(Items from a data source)
◇ ◇ ◇ ◇ ◇

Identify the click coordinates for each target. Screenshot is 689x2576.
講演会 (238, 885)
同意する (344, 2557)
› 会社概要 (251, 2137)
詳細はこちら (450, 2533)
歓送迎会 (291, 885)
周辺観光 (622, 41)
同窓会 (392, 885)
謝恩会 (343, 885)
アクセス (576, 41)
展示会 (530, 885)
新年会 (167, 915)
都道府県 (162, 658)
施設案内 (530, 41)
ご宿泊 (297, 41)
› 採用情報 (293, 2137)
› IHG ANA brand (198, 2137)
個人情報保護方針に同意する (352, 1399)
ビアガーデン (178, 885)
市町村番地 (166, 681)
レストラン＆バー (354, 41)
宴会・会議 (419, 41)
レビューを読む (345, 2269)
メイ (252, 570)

◇ ◇ ◇ ◇ ◇

Your objective => Could you write out all of the entries precisely as they stand?

Solution below =>
Identify the click coordinates for each target. Screenshot is 689x2576.
講演会 (238, 885)
同意する (344, 2557)
› 会社概要 (251, 2137)
詳細はこちら (450, 2533)
歓送迎会 (291, 885)
周辺観光 (622, 41)
同窓会 (392, 885)
謝恩会 (343, 885)
アクセス (576, 41)
展示会 (530, 885)
新年会 (167, 915)
都道府県 (162, 658)
施設案内 (530, 41)
ご宿泊 (297, 41)
› 採用情報 (293, 2137)
› IHG ANA brand (198, 2137)
個人情報保護方針に同意する (352, 1399)
ビアガーデン (178, 885)
市町村番地 (166, 681)
レストラン＆バー (354, 41)
宴会・会議 (419, 41)
レビューを読む (345, 2269)
メイ (252, 570)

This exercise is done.